EXTRACT TO READ:
The six models trained with our dataset were evaluated by ten-fold cross-validation. In this process, the optimal number of features was also determined by the area under the receiver operating characteristic curve (AUC). Because the dataset was biased to nontoxic compounds, we also calculated the MCC that is an accuracy measure for unbalanced datasets. After the cross-validation and feature number optimization, the best model was determined. This model was further evaluated with ten drug compounds that were not included in the training dataset and were tested in vivo on guinea pigs to assess the applicability of our model developed using in vitro data to in vivo toxicity. The performance of our model was compared with other hERG prediction tools, the Pred-hERG 4.1 [6] and OCHEM Predictor [33].

Results and discussion

Model construction

Correlation coefficients between the features and toxicity were calculated and the top-ranked features were used to train models. The top 20 features are listed in Table 1. Computational hERG prediction models were trained using six different machine learning algorithms with a different number of top features. The six algorithms were linear regression, ridge regression, logistic regression, artificial neural network, naïve Bayes, and random forest. Their ten-fold cross-validation results and respective optimal feature numbers are shown in Fig. 1 and Table 2. Of the six models, those developed based on the neural network (AUC = 0.764, feature = 1400), ridge regression (AUC = 0.774, feature = 400), and logistic regression (AUC = 0.764, feature = 350) showed better performances than those of the other models. Because the performances of the three models were comparable, they were further optimized to determine the best model.

Table 1 Top 20 features with a high correlation
Fig. 1

AUC with respect to feature number: AUC values of the six models were measured by a ten-fold cross-validation with respect to feature number

Table 2 Performance (AUC) results of six machine learning methods

Model optimization

To select the best model, we optimized the threshold values of the three selected models, which discriminated toxic and nontoxic groups. The best threshold values that showed the highest MCC are listed in Table 3. MCC is an accuracy measure for highly unbalanced datasets. Of the three models, the neural network model showed the best performance, with an accuracy of 90.1%, an MCC of 0.368, and a positive predictive value (PPV) of 0.542 after threshold optimization. The low sensitivity and high specificity of the neural network model were due to its high threshold value, but the high threshold improved its performance expressed as MCC. Consequently, the toxicity prediction model based on the neural network was selected for further evaluation.

GOAL OF THE EXERCISE: In the excerpt on hERG toxicity prediction, which model performed best after threshold optimization, and what was its accuracy?

DATA EXTRACT:
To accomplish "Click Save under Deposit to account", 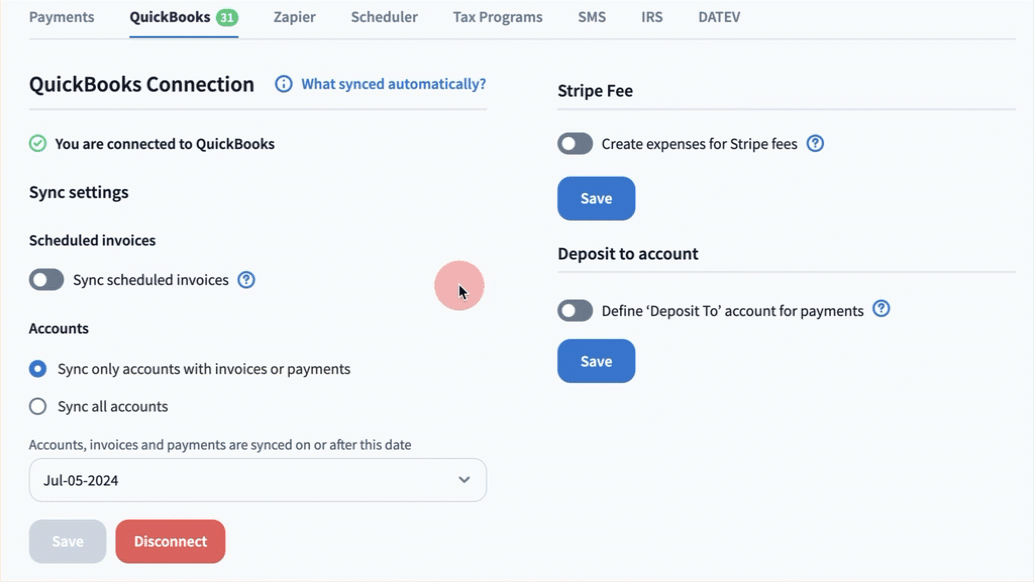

SOLUTION: The neural network model performed best, with an accuracy of 90.1%.